Arkadij Rotenberg (71)
- Vermögen: 2,9 Mrd. Dollar
- Platz 52 im aktuellsten russischen Forbes-Ranking (2021)
- im Bauwesen reich geworden
Rotenberg ist seit Jahren mit Putin befreundet, die beiden teilen eine Leidenschaft für Judo. Der gebürtige Petersburger soll einen Großteil seines Vermögens, das er hauptsächlich in der Baubranche erwirtschaftete, seinem guten Verhältnis zum Kremlchef verdanken. Sein Imperium - auch sein Bruder Boris zählt zu Russlands reichsten Männern - kontrolliert etwa den internationalen Flughafen Scheremetjewo in Moskau. Rotenberg ist bereits seit 2014 vom Westen mit Sanktionen belegt, weil er an staatlichen Aufträgen im Zusammenhang mit der Krim-Annexion verdiente - er baute etwa die Kertsch-Brücke, die die Halbinsel mit dem Festland verbindet.

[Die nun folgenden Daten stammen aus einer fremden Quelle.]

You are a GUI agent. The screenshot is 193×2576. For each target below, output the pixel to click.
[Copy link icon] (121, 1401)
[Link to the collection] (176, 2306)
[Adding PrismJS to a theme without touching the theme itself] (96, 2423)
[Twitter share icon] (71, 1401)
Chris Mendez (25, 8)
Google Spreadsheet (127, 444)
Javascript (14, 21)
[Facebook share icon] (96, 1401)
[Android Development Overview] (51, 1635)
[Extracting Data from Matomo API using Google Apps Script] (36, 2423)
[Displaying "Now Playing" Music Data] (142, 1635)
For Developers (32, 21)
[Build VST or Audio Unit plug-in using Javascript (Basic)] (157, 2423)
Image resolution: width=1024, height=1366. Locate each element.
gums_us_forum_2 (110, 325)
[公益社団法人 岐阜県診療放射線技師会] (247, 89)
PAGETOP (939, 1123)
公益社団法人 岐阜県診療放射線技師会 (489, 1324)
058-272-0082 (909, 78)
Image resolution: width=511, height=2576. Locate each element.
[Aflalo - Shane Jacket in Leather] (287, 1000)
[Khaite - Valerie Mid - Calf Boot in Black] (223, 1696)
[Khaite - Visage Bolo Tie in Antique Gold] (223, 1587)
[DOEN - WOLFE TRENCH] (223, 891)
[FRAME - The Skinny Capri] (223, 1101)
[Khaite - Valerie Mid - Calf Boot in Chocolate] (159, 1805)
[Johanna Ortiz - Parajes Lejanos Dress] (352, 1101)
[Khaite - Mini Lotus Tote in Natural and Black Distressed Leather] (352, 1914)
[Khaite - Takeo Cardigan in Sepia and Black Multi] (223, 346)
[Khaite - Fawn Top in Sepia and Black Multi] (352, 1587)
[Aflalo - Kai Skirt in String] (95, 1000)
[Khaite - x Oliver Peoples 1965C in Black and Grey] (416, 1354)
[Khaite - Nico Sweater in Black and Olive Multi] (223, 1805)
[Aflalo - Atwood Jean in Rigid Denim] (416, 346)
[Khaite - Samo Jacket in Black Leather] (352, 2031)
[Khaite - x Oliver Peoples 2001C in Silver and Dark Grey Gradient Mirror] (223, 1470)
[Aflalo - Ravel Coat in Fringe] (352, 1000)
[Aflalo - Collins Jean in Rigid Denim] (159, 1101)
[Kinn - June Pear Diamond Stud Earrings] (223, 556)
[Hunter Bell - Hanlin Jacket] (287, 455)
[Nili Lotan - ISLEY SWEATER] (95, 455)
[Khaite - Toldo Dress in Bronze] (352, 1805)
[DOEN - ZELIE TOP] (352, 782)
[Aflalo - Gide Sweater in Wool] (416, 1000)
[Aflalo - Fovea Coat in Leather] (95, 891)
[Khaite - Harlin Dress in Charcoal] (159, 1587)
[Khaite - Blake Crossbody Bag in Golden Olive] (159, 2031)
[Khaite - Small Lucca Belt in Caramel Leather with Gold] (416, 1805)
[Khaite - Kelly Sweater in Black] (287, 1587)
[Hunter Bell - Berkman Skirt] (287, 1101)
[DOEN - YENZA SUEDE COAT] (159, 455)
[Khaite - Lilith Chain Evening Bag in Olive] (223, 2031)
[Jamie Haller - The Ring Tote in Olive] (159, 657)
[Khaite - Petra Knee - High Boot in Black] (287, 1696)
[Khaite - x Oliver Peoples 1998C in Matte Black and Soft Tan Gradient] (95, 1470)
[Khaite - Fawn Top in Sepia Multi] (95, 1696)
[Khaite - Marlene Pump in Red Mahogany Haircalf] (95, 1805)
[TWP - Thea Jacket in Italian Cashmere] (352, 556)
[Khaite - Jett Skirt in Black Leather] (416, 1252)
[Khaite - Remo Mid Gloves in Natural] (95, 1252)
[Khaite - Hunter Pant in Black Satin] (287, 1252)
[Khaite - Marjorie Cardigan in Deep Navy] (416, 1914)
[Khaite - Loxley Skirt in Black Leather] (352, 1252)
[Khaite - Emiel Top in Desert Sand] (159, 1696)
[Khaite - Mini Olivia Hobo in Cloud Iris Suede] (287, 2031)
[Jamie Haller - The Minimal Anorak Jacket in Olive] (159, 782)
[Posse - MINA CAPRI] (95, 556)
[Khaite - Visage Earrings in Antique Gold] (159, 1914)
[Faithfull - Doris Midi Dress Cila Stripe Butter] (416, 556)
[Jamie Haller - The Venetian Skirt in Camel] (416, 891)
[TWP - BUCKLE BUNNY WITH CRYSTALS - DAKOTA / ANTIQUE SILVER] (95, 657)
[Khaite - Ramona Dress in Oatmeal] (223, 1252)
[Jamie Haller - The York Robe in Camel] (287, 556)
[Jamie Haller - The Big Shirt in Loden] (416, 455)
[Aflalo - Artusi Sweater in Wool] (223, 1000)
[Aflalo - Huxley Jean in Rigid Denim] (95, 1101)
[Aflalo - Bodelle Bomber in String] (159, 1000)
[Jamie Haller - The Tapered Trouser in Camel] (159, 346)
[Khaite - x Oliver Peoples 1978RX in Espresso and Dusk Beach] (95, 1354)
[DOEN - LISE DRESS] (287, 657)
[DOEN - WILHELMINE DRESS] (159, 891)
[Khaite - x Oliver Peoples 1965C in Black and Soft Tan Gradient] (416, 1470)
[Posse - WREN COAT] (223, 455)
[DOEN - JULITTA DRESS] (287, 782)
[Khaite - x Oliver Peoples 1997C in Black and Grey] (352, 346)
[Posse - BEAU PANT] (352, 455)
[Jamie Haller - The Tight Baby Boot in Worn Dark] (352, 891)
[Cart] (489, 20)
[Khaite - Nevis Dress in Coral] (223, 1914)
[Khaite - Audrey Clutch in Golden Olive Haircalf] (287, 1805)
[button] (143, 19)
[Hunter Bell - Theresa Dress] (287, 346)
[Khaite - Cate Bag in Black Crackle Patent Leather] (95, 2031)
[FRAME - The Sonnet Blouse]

Sein Imperium umfasst zumindest zwei Patronenfabriken, die er von seinem Sohn Igor kontrollieren lässt. Sie sollen Munition liefern, die laut Recherchen von Projekt beim Mord an Zivilisten in Butscha verwendet worden sein soll. Rotenberg erhielt schon mehrere Orden von Putin, den letzten vergangenen Oktober - für seine Verdienste um das Vaterland.
Oleg Deripaska (55)
- Vermögen: 3,8 Mrd. Dollar
- Platz 37 im aktuellsten russischen Forbes-Ranking (2021)
- Aluminium- und Energiemagnat
Deripaska ist einer der engeren Vertrauten Putins. Aufgestiegen in dessen innersten Zirkel ist er durch seine Heirat mit Polina Jumaschewa, der Stieftochter von Boris Jelzins Tochter. Ihre Familie war es, die Putin als Jelzins Nachfolger auserkor; die beiden sind mittlerweile geschieden.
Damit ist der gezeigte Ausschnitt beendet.